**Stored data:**

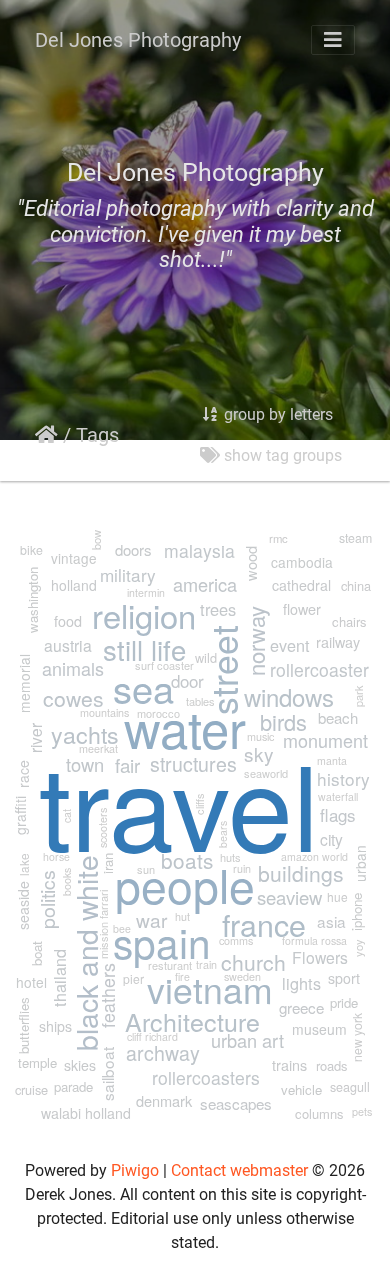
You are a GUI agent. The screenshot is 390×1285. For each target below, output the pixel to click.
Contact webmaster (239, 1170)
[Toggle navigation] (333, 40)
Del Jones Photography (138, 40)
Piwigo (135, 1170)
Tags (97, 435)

...

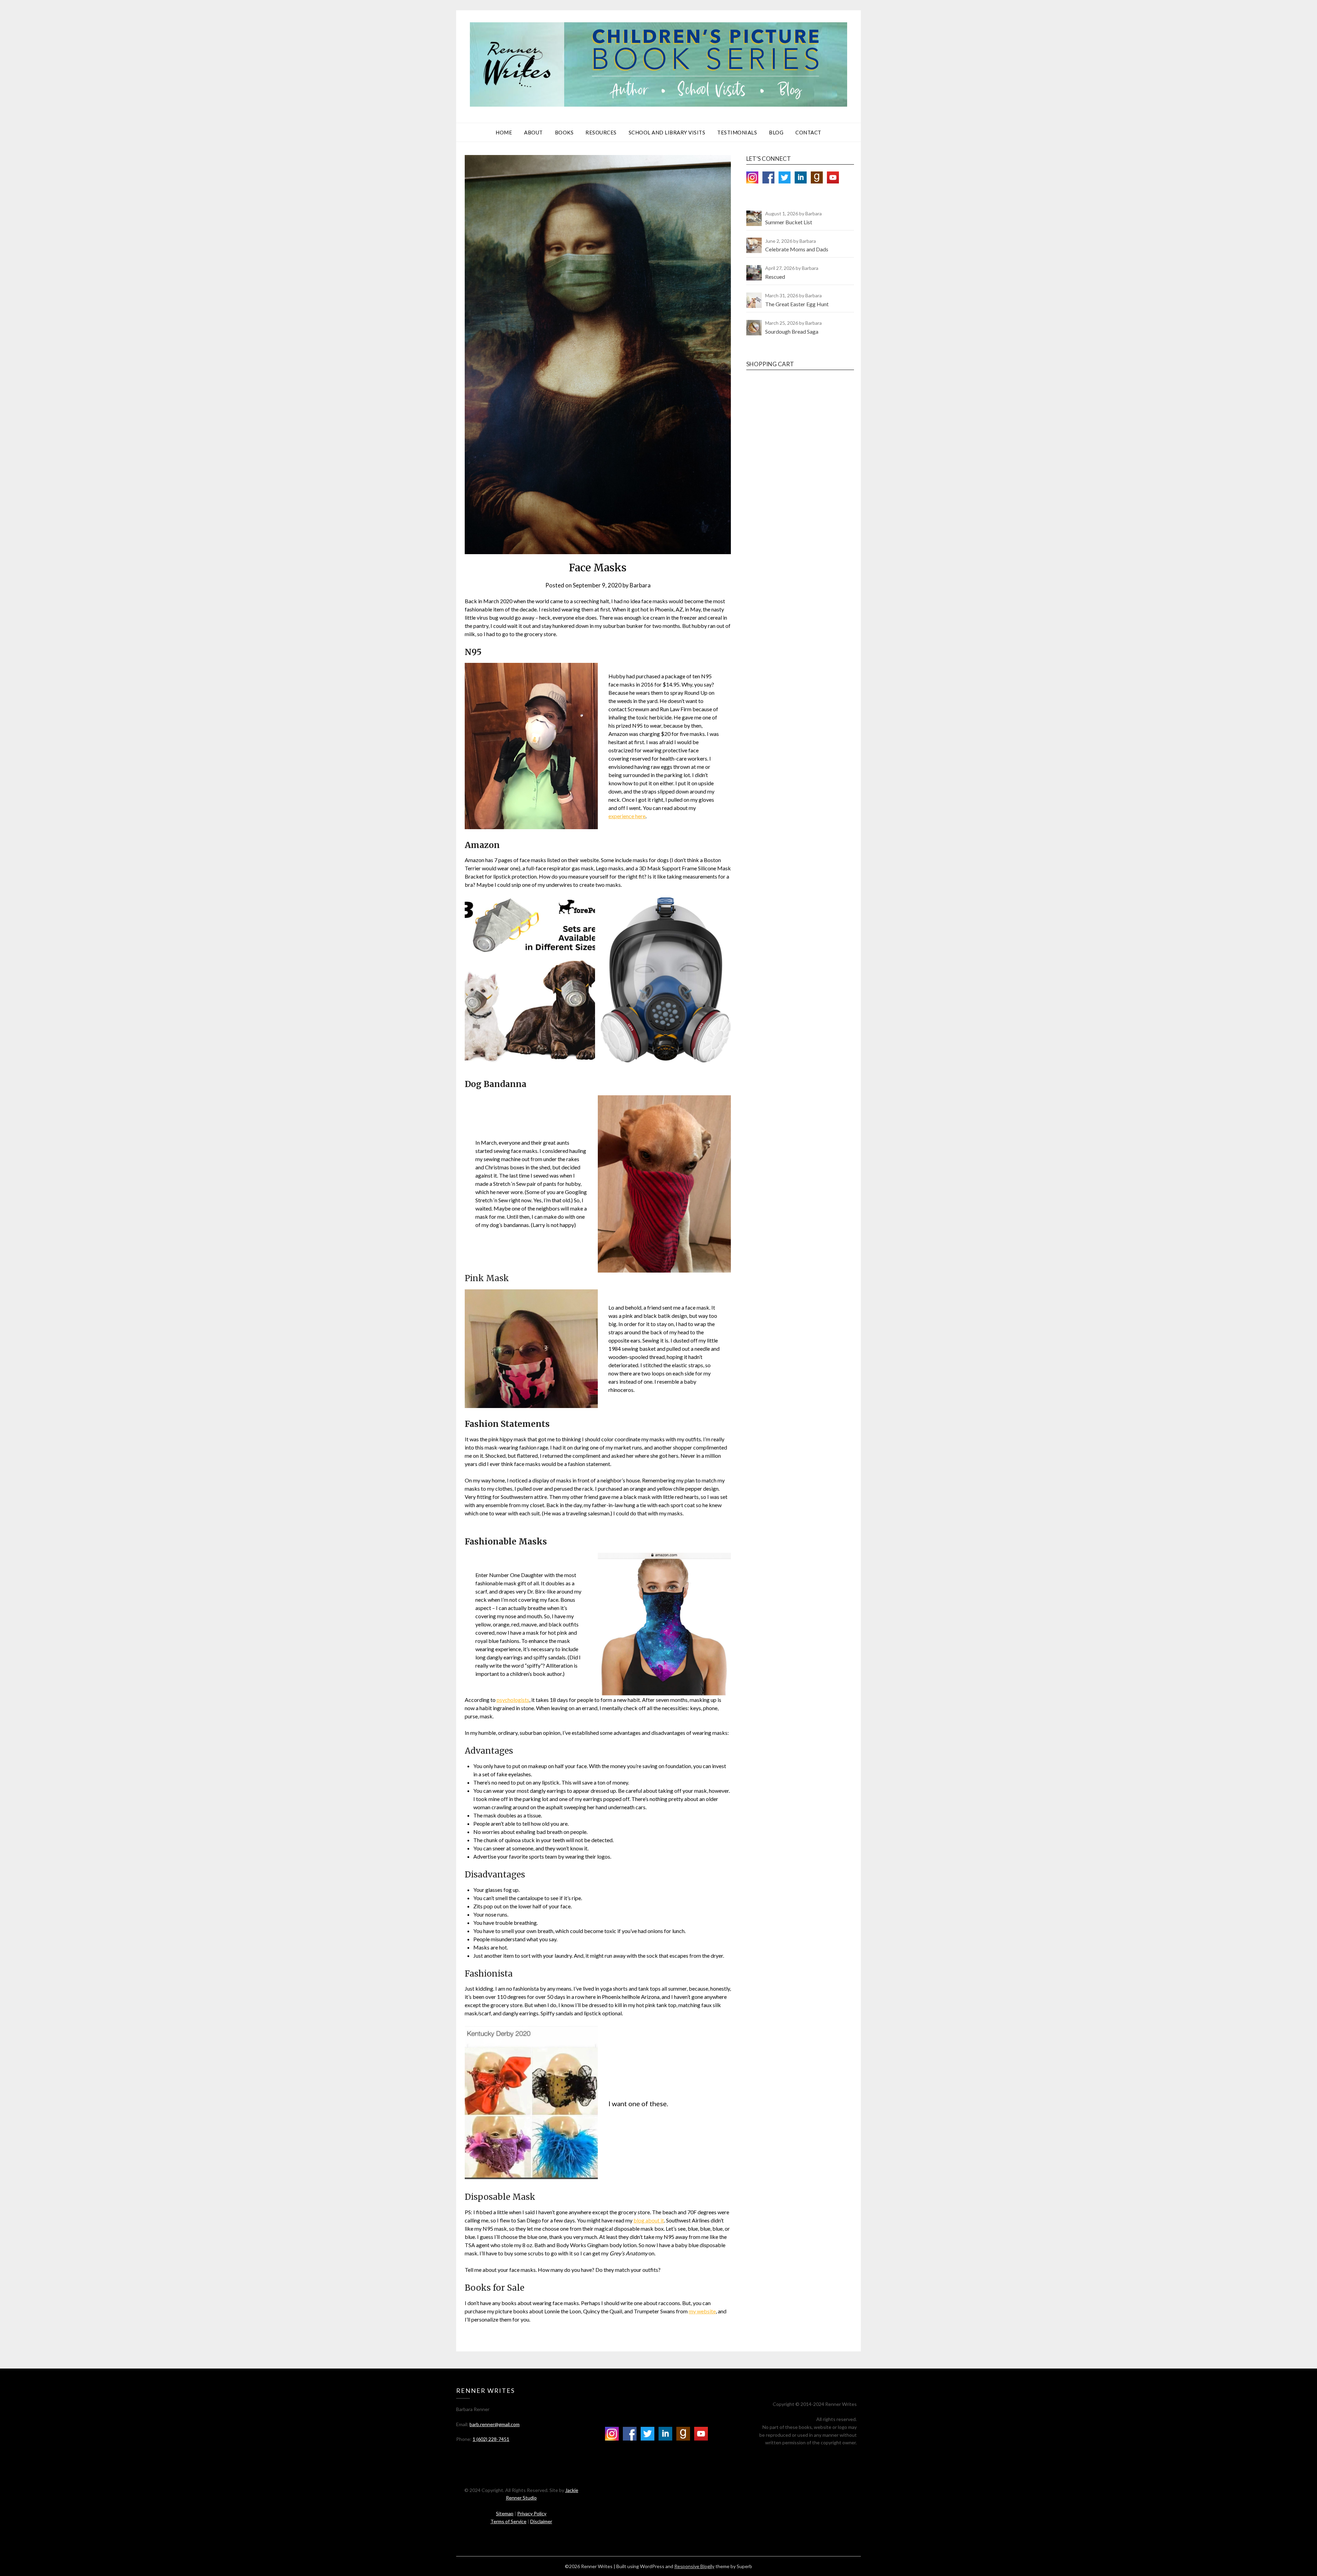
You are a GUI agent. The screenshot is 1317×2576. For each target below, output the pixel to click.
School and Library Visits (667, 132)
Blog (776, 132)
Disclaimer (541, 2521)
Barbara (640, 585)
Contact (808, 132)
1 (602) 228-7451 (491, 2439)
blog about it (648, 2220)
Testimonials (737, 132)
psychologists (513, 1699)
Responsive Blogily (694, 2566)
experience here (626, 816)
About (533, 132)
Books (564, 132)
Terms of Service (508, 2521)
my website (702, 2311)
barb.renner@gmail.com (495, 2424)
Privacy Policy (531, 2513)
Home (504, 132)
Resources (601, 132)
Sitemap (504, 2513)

**Exercise aim:**
Retype the entries above exactly, but only from the line containing "Contact webmaster (239, 1170)" through the line containing "Tags (97, 435)", both included.

**Output below:**
Contact webmaster (239, 1170)
[Toggle navigation] (333, 40)
Del Jones Photography (138, 40)
Piwigo (135, 1170)
Tags (97, 435)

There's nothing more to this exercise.